By default, it exports the functions cwd(), getcwd(), fastcwd(), and fastgetcwd() into the caller's namespace.
getcwd and friends
Each of these functions are called without arguments and return the absolute path of the current working directory.
getcwd
my $cwd = getcwd();
Returns the current working directory.
Re-implements the getcwd(3) (or getwd(3)) functions in Perl.
Taint-safe.
cwd
my $cwd = cwd();
The cwd() is the most natural form for the current architecture. For most systems it is identical to `pwd` (but without the trailing
line terminator).
Taint-safe.
fastcwd
my $cwd = fastcwd();
A more dangerous version of getcwd(), but potentially faster.
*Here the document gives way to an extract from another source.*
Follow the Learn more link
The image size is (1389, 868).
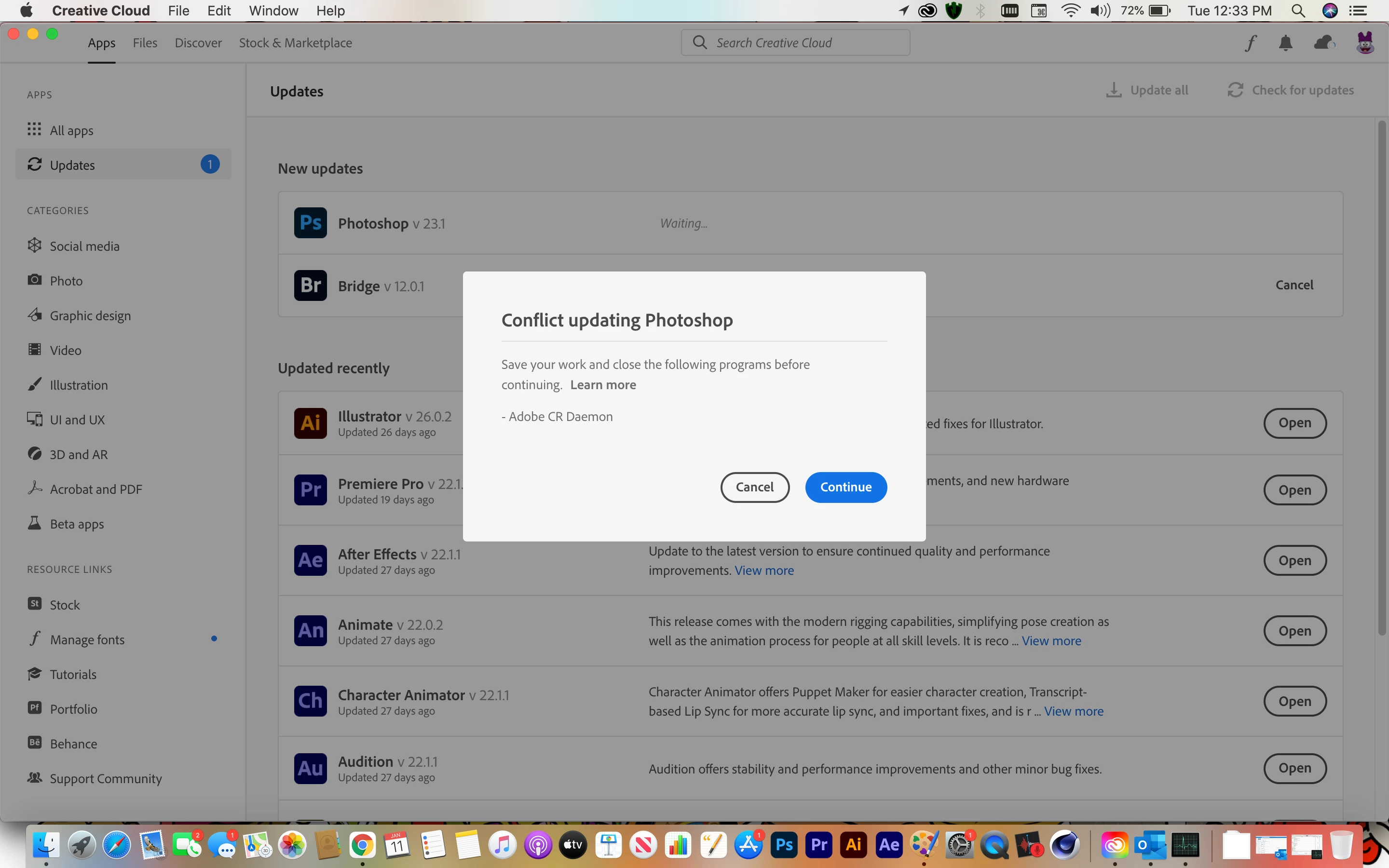point(603,385)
It might conceivably chdir() you out of a directory that it can't chdir() you back into. If fastcwd encounters a problem it will
return undef but will probably leave you in a different directory. For a measure of extra security, if everything appears to have
worked, the fastcwd() function will check that it leaves you in the same directory that it started in. If it has changed it will "die"
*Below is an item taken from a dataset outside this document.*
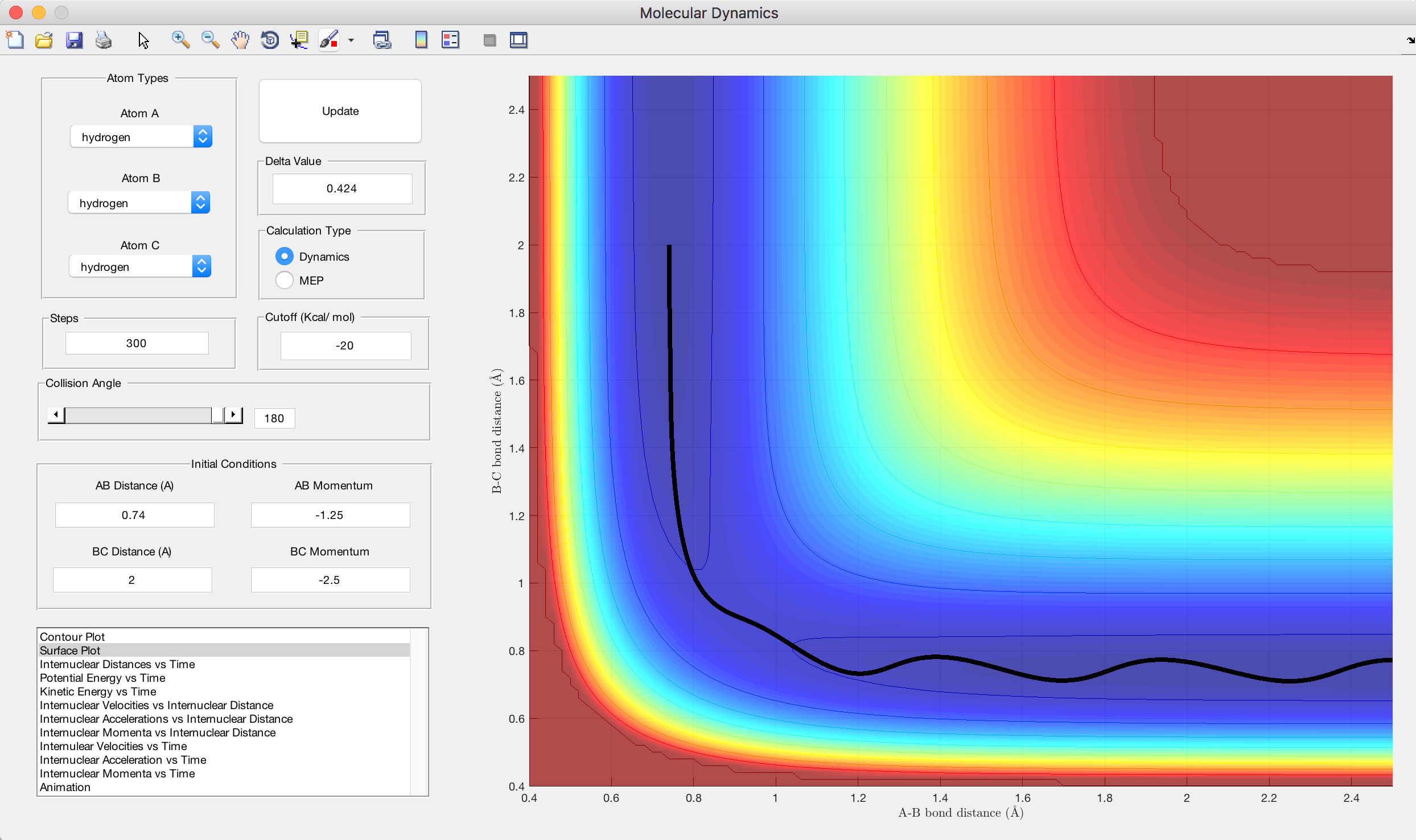Select the Dynamics calculation type
Screen dimensions: 1416x840
tap(285, 257)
with the message "Unstable directory path, current directory changed unexpectedly". That should never happen.
fastgetcwd
my $cwd = fastgetcwd();
The fastgetcwd() function is provided as a synonym for cwd().
abs_path and friends
These functions are exported only on request. They each take a single argument and return the absolute pathname for it.
abs_path
my $abs_path = abs_path($file);
Uses the same algorithm as getcwd(). Symbolic links and relative-path components ("." and "..") are resolved to return the canonical
pathname, just like realpath(3).
Taint-safe.
realpath
my $abs_path = realpath($file);
A synonym for abs_path().
Taint-safe.
fast_abs_path
my $abs_path = fast_abs_path($file);
A more dangerous, but potentially faster version of abs_path.
This function is Not taint-safe : you can't use it in programs that work under taint mode.
$ENV{PWD}
If you ask to override your chdir() built-in function,
use Cwd qw(chdir);
then your PWD environment variable will be kept up to date. Note that it will only be kept up to date if all packages which use chdir
import it from Cwd.
NOTES
o Since the path seperators are different on some operating systems ('/' on Unix, ':' on MacPerl, etc...) we recommend you use the
File::Spec modules wherever portability is a concern.
o Actually, on Mac OS, the "getcwd()", "fastgetcwd()" and "fastcwd()" functions are all aliases for the "cwd()" function, which, on Mac
OS, calls `pwd`. Likewise, the "abs_path()" function is an alias for "fast_abs_path()".